But Thursday, a week after abandoning his quest for the White House, Romney endorsed the Arizona senator Thursday and asked his national convention delegates to swing behind the likely nominee.

"Even when the contest was close and our disagreements were debated, the caliber of the man was apparent," the former Massachusetts governor said, standing alongside his one-time rival. "This is a man capable of leading our country at a dangerous hour."

"Primaries are tough," said McCain, referring to their earlier rancor. "We know it was a hard campaign and now we move forward, we move forward together for the good of our party and the nation."

McCain effectively sealed the nomination last week when Romney withdrew from the race; only former Arkansas Gov. Mike Huckabee and libertarian-leaning Texas Rep. Ron Paul remain. Neither has a chance to catch McCain in the convention delegate hunt.

Romney called on his delegates to the Republican national convention to support McCain, which would put the senator close to the 1,191 needed to clinch the nomination.

After Romney's announcement, McCain picked up endorsements from eight members of the Republican National Committee who will attend the convention and can support whomever they choose. That gave McCain 851 delegates, to 242 for Huckabee. It left Romney with 277 delegates.

'Hey, it's the economy once again, everyone'

The nation's economic anxieties took center stage in the increasingly rancorous Democratic presidential race Thursday as Hillary Rodham Clinton and Barack Obama tilted their campaigns toward blue-collar voters in the upcoming Wisconsin and Ohio primaries.

Both candidates tweaked their advertising and campaign messages to deliver stinging television ads and stress strong populist themes on the economy. Despite focusing openly on Ohio, which holds its primary March 4, Clinton prepared to spend much of the weekend in Wisconsin, where her campaign was diverting resources to match Obama's organization and week-old media campaign. The Wisconsin primary is Tuesday.

Clinton, criticized for taking corporate special interest contributions, proposed new restrictions Thursday on oil, insurance, credit card, student loan and Wall Street investment companies that she said would save middle-class Americans $55-billion a year.

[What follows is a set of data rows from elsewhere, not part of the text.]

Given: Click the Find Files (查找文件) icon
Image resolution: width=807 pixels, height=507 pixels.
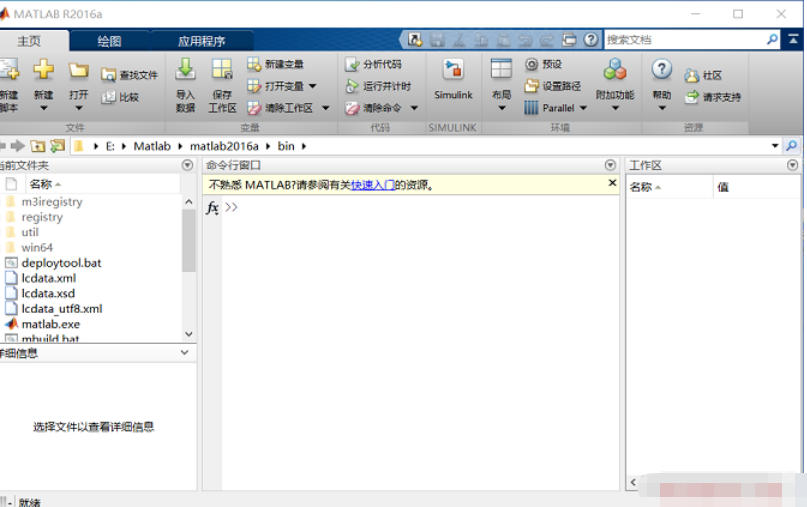Looking at the screenshot, I should pos(109,75).
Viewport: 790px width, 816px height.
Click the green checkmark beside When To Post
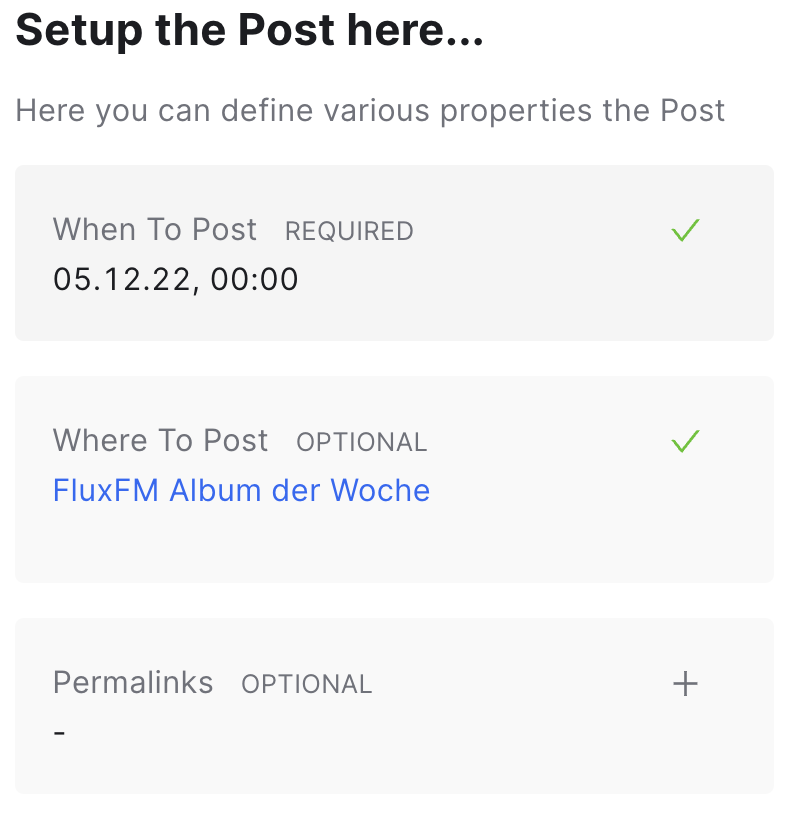685,230
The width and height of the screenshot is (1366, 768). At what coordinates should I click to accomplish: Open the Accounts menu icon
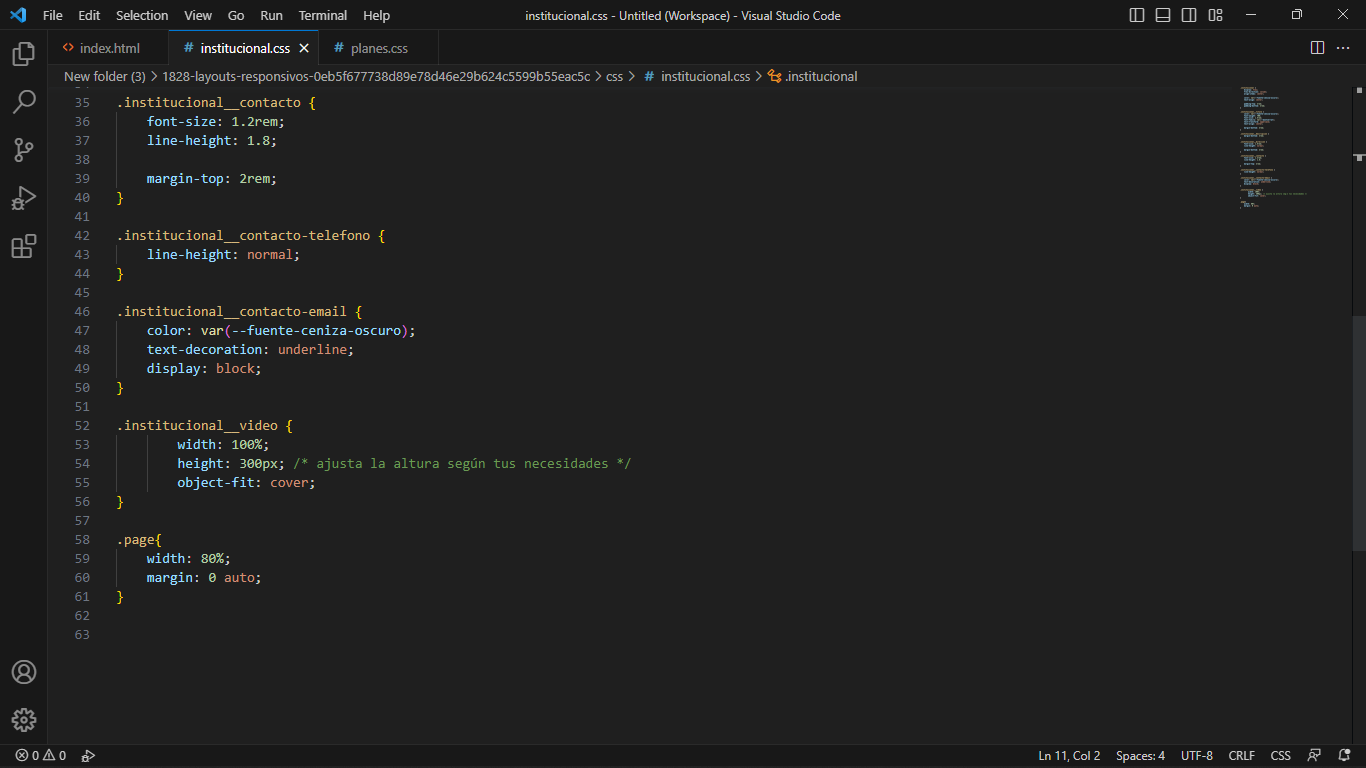coord(24,672)
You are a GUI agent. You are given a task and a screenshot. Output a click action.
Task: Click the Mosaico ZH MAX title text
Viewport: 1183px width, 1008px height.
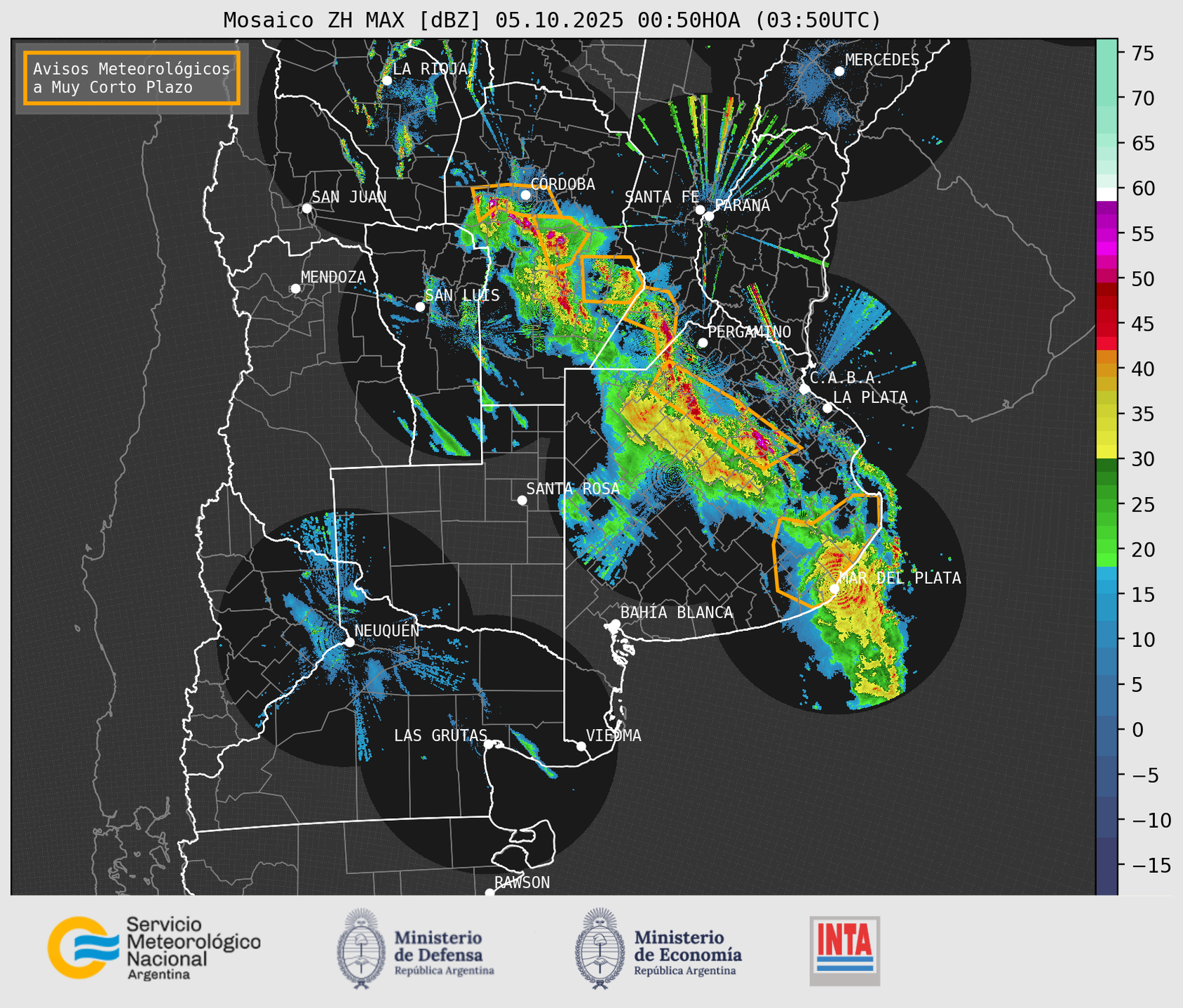click(552, 20)
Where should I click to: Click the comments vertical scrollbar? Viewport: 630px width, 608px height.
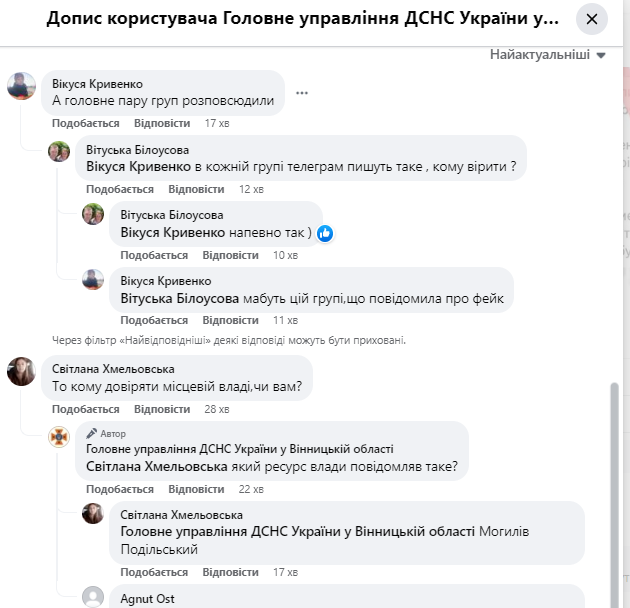tap(615, 480)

While Clinton toured an auto plant in Lordstown, Obama was securing endorsements from two major labor unions. A day after he visited a GM factory in Janesville, Wis., to unveil his $210-billion plan to create construction and "green industry" jobs, Obama won the backing of the United Food and Commercial Workers and was on the verge of an endorsement from the Service Employees International Union.

Clinton finally won the popular vote in New Mexico's Democratic caucus and picked up one extra delegate Thursday, nine days after Super Tuesday voting ended.

State Democratic chairman Brian Colon made the announcement after a marathon hand count of 17,000 provisional ballots that had to be given to voters on Feb. 5 because of long lines and a shortage of ballots.

The final statewide count gave her a 1,709-vote edge over rival Obama, 73,105 or 48.8 percent of the total vote to 71,396 or 47.6 percent.

A flap unfolds over funding pledge

McCain's campaign said Thursday that it stood by a year-old pledge made with Obama that each would accept public financing for the general election if the nominee of the opposing party did the same. But Obama's campaign refused to reaffirm its earlier commitment.

Under financing rules, the nominees are restricted to spending about $85-million each for the two-month general election campaign, far less than what Obama might be able to raise on his own.

On Tuesday, one of McCain's advisers said the campaign had decided to forgo public financing, an awkward admission for a senator who has pressed for campaign finance reform. The McCain campaign's latest stand, first reported Thursday by the Financial Times, puts the onus for abandoning the system on Obama, as several McCain advisers called on him to make good on his pledge.

Some black leaders switching to Obama

In a fresh sign of trouble for Clinton, one of her congressional black supporters, Georgia Rep. David Scott, now intends to vote for Obama at the Democratic National Convention, and a second, more prominent Georgian, Rep. John Lewis, is openly discussing a possible switch.

Clinton No. 9 in Senate 'earmarks'

Clinton ranked among the top 10 senators who secured the most funding for local "earmark" projects, according to a nonpartisan study. The New York senator, listed at No. 9, secured about $342-million last year. Obama tallied $91-million in earmarks for his home state of Illinois. McCain, who rejects the use of earmarks, took zero.